The quickest way to run a sweep:

python -m tinker_cookbook.recipes.chat_sl.sweep \
    recipe=sft \
    base.model_name=Qwen/Qwen3.5-4B \
    base.dataset=tulu3 \
    'learning_rates=[1e-4, 3e-4, 1e-3]' \
    'lora_ranks=[32, 128]'

This runs 6 configurations (3 LRs x 2 ranks) sequentially and prints a results table.

Python API

For more control, use the Python API directly:

from tinker_cookbook.recipes.chat_sl import sweep
from tinker_cookbook.recipes.chat_sl.train import CLIConfig, cli_main

results = sweep.run(
    cli_main,
    CLIConfig(model_name="Qwen/Qwen3.5-4B", dataset="tulu3"),
    learning_rate=[1e-4, 3e-4, 1e-3],
    lora_rank=[32, 128],
)

# Results is a pandas DataFrame with one row per run
best = results.loc[results["train_mean_nll"].idxmin()]
print(f"Best LR: {best['learning_rate']:.2e}, rank: {best['lora_rank']}")
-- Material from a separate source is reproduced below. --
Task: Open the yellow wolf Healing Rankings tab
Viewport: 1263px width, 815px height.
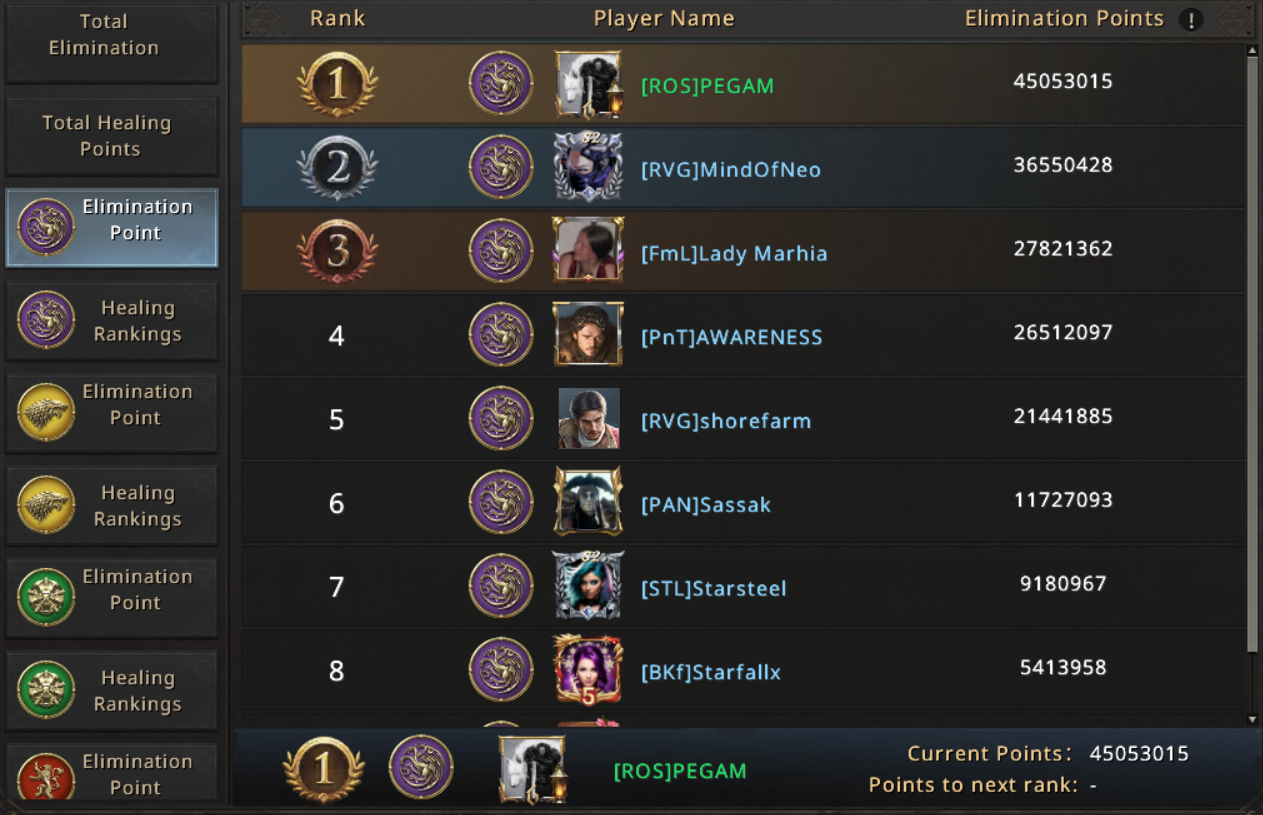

For parallel execution, set max_parallel:

results = sweep.run(
    cli_main,
    CLIConfig(model_name="Qwen/Qwen3.5-4B", dataset="tulu3"),
    max_parallel=4,
    learning_rate=[1e-4, 3e-4, 1e-3],
    lora_rank=[32, 128],
)

How it works

sweep.run() builds a cartesian product grid over the parameters you specify, then runs each configuration:

from tinker_cookbook.recipes.chat_sl.sweep.grid import grid

# Generate all combinations
configs = grid(learning_rate=[1e-4, 3e-4, 1e-3], lora_rank=[32, 128])
print(f"Grid: {len(configs)} configurations\n")
for _cfg in configs:
    print(f"  lr={_cfg['learning_rate']:.0e}, rank={_cfg['lora_rank']}")
Output
Grid: 6 configurations

  lr=1e-04, rank=32
  lr=1e-04, rank=128
  lr=3e-04, rank=32
  lr=3e-04, rank=128
  lr=1e-03, rank=32
  lr=1e-03, rank=128

Each run writes metrics.jsonl and config.json to its own subdirectory. After the sweep, sweep.collect() reads all results into a DataFrame:

/tmp/tinker-sweeps/20260330_143000/
├── learning_rate=0.0001_lora_rank=32/
│   ├── config.json
│   └── metrics.jsonl
├── learning_rate=0.0001_lora_rank=128/
│   ├── config.json
│   └── metrics.jsonl
└── ...

Reference results

Here are pre-computed sweep results across several models and configurations. Use these as starting points for your own experiments.

DeepSeek V3.1 Base

LR LoRA Rank Test NLL Train NLL
1e-04 1 0.4853 0.5137
4e-04 2 0.4842 0.5132
4e-04 4 0.4826 0.5128
1e-03 4 0.4904 0.5221

Best: rank=4, lr=4e-04 (test NLL = 0.4826)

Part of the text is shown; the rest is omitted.